# BRIEF
Copy these lines word for word, from the line containing "Describe the element at coordinates (538, 785)" through the line containing "the button styled as a card labeled 'Compact Mode' is".

──────── DATA RECORDS

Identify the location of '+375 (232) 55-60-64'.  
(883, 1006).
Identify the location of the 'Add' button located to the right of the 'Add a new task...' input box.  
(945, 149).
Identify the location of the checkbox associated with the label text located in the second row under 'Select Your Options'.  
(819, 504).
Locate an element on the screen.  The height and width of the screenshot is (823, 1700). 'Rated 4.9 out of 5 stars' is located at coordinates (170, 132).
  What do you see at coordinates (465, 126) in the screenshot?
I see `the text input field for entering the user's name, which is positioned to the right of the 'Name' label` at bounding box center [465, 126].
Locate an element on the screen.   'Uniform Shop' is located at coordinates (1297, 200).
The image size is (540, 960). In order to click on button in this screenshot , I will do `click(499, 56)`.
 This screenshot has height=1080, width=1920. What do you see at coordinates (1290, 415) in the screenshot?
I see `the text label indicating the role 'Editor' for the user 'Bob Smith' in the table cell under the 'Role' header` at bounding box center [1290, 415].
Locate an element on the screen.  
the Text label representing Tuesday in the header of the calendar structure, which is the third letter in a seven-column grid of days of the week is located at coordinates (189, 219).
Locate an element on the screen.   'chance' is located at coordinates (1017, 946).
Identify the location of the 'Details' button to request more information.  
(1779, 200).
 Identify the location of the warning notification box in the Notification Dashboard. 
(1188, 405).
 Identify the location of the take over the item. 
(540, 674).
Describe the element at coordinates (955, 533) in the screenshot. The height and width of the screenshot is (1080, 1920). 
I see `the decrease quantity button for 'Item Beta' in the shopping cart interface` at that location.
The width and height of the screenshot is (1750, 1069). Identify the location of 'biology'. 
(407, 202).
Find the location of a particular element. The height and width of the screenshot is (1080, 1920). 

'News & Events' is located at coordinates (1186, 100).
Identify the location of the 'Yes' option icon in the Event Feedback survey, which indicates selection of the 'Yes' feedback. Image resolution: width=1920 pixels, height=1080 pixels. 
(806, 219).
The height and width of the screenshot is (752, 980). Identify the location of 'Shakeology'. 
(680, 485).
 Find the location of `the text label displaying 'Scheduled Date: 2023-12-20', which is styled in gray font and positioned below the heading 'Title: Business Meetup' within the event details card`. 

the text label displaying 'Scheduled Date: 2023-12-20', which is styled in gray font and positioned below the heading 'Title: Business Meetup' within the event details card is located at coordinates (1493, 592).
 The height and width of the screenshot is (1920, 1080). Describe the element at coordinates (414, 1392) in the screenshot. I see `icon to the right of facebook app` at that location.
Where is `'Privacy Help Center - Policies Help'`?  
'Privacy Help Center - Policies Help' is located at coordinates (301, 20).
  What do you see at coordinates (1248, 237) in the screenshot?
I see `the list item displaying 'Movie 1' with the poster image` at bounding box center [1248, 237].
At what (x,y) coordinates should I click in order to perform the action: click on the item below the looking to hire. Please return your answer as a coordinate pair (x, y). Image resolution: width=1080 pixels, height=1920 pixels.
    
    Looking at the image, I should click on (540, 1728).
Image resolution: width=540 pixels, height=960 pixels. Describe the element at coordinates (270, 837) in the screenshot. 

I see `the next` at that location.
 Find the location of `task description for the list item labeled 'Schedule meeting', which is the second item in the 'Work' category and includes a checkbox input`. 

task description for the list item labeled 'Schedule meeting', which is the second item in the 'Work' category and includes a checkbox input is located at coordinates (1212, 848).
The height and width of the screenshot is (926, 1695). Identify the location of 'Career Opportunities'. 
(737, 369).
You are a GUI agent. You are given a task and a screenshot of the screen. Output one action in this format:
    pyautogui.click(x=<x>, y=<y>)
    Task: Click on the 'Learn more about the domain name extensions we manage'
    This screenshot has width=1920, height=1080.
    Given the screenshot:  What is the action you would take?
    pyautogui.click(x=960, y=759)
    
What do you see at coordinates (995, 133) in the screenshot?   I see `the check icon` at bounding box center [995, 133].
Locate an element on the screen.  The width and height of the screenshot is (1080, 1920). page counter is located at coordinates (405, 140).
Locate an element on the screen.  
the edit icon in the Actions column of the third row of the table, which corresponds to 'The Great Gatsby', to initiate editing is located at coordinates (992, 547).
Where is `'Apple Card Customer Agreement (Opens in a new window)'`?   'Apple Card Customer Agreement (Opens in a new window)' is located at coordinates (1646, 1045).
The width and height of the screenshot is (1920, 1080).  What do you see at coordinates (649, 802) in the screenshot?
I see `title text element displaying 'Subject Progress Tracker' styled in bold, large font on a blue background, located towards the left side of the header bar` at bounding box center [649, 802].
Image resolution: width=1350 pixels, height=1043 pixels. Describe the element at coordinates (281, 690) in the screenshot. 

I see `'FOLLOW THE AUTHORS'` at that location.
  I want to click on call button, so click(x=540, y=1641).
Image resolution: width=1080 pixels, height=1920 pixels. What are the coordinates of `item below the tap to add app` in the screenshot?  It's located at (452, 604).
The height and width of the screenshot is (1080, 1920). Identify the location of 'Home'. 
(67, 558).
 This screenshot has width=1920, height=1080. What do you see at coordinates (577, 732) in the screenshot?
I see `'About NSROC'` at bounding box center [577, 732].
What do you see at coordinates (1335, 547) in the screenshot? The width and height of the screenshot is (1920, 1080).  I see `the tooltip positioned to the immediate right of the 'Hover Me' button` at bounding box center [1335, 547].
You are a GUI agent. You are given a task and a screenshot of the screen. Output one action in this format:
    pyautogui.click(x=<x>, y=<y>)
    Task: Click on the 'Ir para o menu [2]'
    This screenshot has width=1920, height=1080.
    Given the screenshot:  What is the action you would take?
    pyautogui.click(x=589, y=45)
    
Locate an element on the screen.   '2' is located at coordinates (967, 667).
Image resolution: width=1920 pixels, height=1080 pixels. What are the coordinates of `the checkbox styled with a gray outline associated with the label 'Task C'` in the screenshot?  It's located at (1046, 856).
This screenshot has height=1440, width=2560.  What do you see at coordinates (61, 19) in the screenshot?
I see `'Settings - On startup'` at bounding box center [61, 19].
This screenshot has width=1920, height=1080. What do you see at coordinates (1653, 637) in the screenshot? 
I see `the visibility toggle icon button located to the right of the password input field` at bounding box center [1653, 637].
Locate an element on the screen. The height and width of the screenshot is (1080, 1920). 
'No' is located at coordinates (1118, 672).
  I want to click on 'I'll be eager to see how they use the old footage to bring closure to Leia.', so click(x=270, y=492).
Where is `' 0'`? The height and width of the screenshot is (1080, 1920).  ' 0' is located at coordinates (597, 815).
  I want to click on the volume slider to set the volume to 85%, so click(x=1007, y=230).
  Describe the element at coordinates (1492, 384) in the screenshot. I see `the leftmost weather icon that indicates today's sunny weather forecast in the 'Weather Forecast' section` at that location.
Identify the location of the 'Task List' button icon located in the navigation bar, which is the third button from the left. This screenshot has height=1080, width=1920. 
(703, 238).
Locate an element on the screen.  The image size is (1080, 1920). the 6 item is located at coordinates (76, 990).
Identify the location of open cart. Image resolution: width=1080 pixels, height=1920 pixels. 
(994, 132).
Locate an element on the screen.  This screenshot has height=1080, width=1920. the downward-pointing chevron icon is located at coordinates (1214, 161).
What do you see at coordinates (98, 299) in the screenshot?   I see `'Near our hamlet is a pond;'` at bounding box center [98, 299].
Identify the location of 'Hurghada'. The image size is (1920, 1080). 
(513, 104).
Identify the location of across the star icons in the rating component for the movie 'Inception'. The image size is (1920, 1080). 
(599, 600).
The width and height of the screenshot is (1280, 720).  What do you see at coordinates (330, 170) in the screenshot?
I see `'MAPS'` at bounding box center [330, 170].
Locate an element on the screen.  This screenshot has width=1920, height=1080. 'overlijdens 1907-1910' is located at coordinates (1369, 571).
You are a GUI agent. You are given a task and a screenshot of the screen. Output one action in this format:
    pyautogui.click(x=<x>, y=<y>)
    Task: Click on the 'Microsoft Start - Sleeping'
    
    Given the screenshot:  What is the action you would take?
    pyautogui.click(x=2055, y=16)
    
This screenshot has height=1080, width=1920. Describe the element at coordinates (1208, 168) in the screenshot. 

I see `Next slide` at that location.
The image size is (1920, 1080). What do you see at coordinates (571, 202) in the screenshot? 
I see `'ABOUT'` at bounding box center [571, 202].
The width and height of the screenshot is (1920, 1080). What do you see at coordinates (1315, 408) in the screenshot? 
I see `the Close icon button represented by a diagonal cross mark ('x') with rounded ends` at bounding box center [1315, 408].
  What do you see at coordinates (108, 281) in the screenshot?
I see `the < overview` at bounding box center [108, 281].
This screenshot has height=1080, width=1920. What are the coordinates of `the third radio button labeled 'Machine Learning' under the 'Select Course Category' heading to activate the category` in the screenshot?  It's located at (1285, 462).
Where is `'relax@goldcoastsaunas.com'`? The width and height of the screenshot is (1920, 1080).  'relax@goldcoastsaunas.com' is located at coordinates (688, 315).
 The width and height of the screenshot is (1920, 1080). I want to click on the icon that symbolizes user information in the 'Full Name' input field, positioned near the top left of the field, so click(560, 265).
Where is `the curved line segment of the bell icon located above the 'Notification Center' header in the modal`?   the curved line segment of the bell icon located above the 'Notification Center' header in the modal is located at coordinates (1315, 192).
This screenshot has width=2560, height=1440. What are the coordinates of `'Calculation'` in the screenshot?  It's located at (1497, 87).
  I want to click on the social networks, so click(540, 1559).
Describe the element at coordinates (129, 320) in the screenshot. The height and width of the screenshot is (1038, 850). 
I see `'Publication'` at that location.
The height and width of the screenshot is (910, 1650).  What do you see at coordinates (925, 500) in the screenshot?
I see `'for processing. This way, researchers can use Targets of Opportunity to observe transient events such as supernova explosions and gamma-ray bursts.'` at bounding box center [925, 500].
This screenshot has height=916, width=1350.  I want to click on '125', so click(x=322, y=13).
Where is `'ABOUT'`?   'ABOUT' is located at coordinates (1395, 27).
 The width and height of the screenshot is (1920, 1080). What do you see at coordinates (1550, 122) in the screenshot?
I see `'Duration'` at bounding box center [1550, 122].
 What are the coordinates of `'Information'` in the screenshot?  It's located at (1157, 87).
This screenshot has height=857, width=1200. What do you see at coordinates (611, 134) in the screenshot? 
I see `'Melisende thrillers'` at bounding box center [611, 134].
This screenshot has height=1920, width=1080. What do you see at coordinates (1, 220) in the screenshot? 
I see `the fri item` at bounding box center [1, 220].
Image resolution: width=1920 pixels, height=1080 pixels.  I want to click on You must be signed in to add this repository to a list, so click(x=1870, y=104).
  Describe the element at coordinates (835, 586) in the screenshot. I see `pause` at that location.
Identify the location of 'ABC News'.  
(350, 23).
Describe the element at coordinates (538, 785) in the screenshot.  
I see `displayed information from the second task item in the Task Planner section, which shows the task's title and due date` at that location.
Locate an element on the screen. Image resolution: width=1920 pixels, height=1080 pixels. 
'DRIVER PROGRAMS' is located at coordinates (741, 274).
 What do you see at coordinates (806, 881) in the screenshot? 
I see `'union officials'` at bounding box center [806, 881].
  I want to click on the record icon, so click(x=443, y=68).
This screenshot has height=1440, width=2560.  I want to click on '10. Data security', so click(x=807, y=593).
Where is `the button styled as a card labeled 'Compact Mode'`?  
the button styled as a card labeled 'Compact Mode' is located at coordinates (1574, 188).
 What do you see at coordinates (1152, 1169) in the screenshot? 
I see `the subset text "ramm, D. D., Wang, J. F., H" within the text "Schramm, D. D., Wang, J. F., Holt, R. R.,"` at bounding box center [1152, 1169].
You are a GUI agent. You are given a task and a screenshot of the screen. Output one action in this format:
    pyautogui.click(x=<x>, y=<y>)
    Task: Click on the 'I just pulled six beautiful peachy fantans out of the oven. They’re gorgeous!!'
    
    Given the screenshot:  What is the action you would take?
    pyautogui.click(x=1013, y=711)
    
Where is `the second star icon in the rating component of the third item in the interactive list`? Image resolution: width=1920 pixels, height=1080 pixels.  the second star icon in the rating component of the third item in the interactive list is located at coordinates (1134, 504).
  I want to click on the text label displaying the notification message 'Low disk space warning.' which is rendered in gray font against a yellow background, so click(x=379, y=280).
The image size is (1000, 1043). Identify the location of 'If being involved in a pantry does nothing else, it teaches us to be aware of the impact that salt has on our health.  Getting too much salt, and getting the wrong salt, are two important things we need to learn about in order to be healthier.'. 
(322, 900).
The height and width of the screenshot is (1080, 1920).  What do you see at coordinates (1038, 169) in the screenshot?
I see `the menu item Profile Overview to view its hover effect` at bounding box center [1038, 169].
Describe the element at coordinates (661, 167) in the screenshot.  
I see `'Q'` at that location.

────────────────

# CORRECT RESPONSE
Describe the element at coordinates (538, 785) in the screenshot.  
I see `displayed information from the second task item in the Task Planner section, which shows the task's title and due date` at that location.
Locate an element on the screen. Image resolution: width=1920 pixels, height=1080 pixels. 
'DRIVER PROGRAMS' is located at coordinates (741, 274).
 What do you see at coordinates (806, 881) in the screenshot? 
I see `'union officials'` at bounding box center [806, 881].
  I want to click on the record icon, so click(x=443, y=68).
This screenshot has height=1440, width=2560.  I want to click on '10. Data security', so click(x=807, y=593).
Where is `the button styled as a card labeled 'Compact Mode'`?  
the button styled as a card labeled 'Compact Mode' is located at coordinates (1574, 188).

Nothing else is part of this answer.